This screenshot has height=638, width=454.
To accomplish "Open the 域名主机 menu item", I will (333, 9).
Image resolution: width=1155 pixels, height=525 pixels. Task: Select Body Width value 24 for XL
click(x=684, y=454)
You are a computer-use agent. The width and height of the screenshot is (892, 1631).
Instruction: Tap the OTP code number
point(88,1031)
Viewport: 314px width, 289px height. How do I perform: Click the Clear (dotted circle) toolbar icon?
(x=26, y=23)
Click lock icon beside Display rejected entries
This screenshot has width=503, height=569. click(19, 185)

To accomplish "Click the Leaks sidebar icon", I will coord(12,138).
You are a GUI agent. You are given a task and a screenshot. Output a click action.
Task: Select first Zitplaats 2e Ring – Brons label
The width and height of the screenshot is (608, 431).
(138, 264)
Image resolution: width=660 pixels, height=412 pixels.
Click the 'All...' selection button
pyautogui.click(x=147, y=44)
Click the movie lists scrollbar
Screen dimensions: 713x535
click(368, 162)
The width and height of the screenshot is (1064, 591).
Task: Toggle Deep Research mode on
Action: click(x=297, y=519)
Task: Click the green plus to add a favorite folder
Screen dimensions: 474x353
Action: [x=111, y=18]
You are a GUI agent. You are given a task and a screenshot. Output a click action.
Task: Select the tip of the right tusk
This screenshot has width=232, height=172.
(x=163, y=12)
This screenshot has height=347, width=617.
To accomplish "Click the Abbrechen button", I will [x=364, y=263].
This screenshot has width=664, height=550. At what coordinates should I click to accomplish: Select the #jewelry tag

________________________

• _Stated problem_:
Please quote every one of the records above word for word, keeping each line as it stands.

• _Solution to this problem_:
This screenshot has height=638, width=454.
To accomplish "Open the 域名主机 menu item", I will (333, 9).
Image resolution: width=1155 pixels, height=525 pixels. Task: Select Body Width value 24 for XL
click(x=684, y=454)
You are a computer-use agent. The width and height of the screenshot is (892, 1631).
Instruction: Tap the OTP code number
point(88,1031)
Viewport: 314px width, 289px height. How do I perform: Click the Clear (dotted circle) toolbar icon?
(x=26, y=23)
Click lock icon beside Display rejected entries
This screenshot has width=503, height=569. click(19, 185)

To accomplish "Click the Leaks sidebar icon", I will coord(12,138).
You are a GUI agent. You are given a task and a screenshot. Output a click action.
Task: Select first Zitplaats 2e Ring – Brons label
The width and height of the screenshot is (608, 431).
(138, 264)
Image resolution: width=660 pixels, height=412 pixels.
Click the 'All...' selection button
pyautogui.click(x=147, y=44)
Click the movie lists scrollbar
Screen dimensions: 713x535
click(368, 162)
The width and height of the screenshot is (1064, 591).
Task: Toggle Deep Research mode on
Action: click(x=297, y=519)
Task: Click the green plus to add a favorite folder
Screen dimensions: 474x353
Action: [x=111, y=18]
You are a GUI agent. You are given a task and a screenshot. Output a click action.
Task: Select the tip of the right tusk
This screenshot has width=232, height=172.
(x=163, y=12)
This screenshot has height=347, width=617.
To accomplish "Click the Abbrechen button", I will [x=364, y=263].
This screenshot has width=664, height=550. At what coordinates should I click to accomplish: Select the #jewelry tag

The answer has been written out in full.